Project AlphaQuant 📈💹

Multi-Factor Quantitative Trading Strategy with Machine Learning Enhancement

A Business Analytics capstone project implementing systematic factor investing with risk-adjusted optimisation

Technical Overview

This project implements a multi-factor quantitative trading strategy that combines traditional factor investing with machine learning enhancement. By constructing a diversified portfolio based on value, momentum, quality, and low-volatility factors, then optimising weights using gradient boosting predictions, the system achieves superior risk-adjusted returns compared to passive benchmarks.

Core Models and Methods:

Multi-factor scoring using Fama-French style factor construction
XGBoost ensemble for cross-sectional return prediction
Mean-variance optimisation with factor exposure constraints
Rolling window backtesting with realistic transaction cost modelling
Risk decomposition using principal component analysis
Regime detection using Hidden Markov Models

Why This Project Matters

Quantitative investing has transformed asset management. Systematic strategies now manage trillions of dollars globally, with factor-based approaches forming the backbone of many institutional portfolios. The appeal is straightforward: factors like value, momentum, and quality have delivered persistent risk premia across markets and time periods, providing a disciplined framework for portfolio construction.
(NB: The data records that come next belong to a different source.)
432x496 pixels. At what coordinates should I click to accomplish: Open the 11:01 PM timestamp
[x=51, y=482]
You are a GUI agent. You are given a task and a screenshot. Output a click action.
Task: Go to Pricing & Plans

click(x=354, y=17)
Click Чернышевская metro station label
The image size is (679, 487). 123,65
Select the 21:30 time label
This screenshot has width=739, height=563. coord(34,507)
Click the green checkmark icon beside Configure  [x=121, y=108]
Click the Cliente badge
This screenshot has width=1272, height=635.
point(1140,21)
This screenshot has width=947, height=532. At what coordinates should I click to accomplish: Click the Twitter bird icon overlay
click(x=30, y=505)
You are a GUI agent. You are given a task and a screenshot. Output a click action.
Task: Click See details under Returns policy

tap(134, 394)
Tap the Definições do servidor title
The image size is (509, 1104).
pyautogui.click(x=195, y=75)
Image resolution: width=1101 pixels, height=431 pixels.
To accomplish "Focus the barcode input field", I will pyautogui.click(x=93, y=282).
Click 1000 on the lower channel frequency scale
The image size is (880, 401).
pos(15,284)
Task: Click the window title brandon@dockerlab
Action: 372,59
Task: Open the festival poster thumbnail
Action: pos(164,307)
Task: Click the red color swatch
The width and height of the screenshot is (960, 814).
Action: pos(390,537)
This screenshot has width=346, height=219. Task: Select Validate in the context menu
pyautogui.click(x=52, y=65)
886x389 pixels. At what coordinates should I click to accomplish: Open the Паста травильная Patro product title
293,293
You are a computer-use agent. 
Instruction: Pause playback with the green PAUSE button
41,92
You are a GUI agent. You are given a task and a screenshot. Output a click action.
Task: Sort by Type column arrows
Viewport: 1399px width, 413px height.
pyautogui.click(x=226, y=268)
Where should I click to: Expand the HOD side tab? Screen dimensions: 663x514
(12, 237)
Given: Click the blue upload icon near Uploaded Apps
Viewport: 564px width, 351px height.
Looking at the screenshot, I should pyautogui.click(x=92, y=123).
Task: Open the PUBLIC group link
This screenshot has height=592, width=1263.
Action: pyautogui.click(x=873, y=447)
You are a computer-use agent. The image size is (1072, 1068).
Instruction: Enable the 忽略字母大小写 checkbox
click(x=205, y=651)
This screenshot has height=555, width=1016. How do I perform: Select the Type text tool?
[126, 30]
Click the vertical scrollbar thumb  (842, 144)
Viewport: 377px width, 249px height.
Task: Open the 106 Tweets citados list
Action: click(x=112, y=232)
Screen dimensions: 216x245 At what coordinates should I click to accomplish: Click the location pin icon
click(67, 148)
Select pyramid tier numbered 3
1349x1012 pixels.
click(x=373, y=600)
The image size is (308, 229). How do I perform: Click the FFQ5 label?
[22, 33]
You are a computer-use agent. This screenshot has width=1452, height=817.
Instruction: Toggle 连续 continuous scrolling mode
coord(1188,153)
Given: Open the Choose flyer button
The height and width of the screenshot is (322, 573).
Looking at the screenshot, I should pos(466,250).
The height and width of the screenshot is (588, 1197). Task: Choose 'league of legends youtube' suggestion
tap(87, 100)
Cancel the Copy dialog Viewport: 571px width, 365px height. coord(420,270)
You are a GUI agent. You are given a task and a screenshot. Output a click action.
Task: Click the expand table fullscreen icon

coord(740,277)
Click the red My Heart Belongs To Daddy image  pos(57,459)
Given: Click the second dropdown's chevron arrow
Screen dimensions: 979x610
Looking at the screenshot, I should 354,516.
However, traditional factor strategies face challenges. Factor returns exhibit significant time-variation, with periods of underperformance that can persist for years. Moreover, the democratisation of factor investing has led to crowding concerns, potentially diminishing future returns. These challenges create opportunity for strategies that dynamically adapt factor exposures based on market conditions.

Project AlphaQuant addresses these challenges through machine learning augmentation. Rather than maintaining static factor weights, the system learns optimal factor timing from historical patterns. The result is a strategy that preserves the theoretical foundation of factor investing while adapting to changing market regimes.

My Role

I completed this project independently during my MSc Business Analytics programme at University College London. The work builds on my experience as an AI Investment Programming Intern at MdotM, where I contributed to the development of AI-driven investment tools that received industry recognition.

Key Contributions:

Designed the complete factor construction methodology
Implemented the XGBoost prediction model for return forecasting
Built the portfolio optimisation framework with risk constraints
Developed the backtesting engine with realistic cost modelling
Created the risk decomposition and attribution analysis
Authored all documentation and technical reports

Technical Implementation

1. Dataset and Universe

Dataset: S&P 500 Stock Market Data (Kaggle)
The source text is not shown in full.